AP, Seattle Times upset over FBI impersonation


Associated Press

SEATTLE

The Associated Press and The Seattle Times are objecting after learning that the FBI created a fake news story and website using their names to catch a bomb- threat suspect in 2007.

Police in suburban Lacey, near Olympia, sought the FBI’s help as repeated bomb threats prompted a week of evacuations and closures at Timberline High School in June 2007.

After police interviews of potential suspects came up empty, the agency obtained a warrant from a federal magistrate judge to send a “communication” to a social- media account associated with the bomb threats, with the idea of tricking the suspect into revealing his location, according to documents obtained by the San Francisco-based Electronic Frontier Foundation.
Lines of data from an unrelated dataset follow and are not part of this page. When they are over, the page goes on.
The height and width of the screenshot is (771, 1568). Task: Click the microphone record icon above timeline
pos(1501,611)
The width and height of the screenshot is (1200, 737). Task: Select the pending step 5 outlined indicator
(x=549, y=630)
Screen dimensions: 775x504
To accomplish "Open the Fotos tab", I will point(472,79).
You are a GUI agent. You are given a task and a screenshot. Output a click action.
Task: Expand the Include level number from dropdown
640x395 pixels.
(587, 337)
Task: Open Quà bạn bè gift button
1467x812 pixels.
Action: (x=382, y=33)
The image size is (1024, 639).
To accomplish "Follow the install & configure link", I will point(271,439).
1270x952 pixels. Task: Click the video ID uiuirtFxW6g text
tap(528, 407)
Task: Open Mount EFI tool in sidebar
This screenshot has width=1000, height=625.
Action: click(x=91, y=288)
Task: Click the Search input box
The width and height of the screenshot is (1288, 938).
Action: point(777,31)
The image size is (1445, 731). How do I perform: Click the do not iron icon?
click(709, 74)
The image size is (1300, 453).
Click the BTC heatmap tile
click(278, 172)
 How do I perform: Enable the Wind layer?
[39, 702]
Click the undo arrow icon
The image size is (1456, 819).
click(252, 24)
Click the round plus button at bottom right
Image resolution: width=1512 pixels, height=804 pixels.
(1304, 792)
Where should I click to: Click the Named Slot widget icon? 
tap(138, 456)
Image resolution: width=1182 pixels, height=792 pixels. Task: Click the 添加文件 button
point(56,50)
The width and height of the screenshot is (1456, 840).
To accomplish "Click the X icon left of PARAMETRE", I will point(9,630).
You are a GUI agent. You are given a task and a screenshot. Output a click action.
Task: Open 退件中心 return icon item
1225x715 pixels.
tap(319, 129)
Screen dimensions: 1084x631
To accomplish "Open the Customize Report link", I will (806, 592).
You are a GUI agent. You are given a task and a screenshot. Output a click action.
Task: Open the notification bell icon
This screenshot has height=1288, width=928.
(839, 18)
The “communication,” which contained a software tool known as a “computer and Internet Protocol address verifier,” turned out to be a link to a phony AP story about the bomb threats posted on a fake Seattle Times Web page. The 15-year-old suspect clicked on the link, revealing his computer’s location and Internet address, and helping agents to confirm his identity.

The boy was arrested.

“Every effort we made in this investigation had the goal of preventing a tragic event like what happened at Marysville and Seattle Pacific University,” said Frank Montoya Jr., the FBI’s special agent in charge in Seattle, referring to two local school shootings this year. “We identified a specific subject of an investigation and used a technique that we deemed would be effective in preventing a possible act of violence in a school setting. Use of that type of technique happens in very rare circumstances and only when there is sufficient reason to believe it could be successful in resolving a threat.”

AP spokesman Paul Colford said Tuesday the FBI’s “ploy violated AP’s name and undermined AP’s credibility.”

Seattle Times Editor Kathy Best said the newspaper was outraged.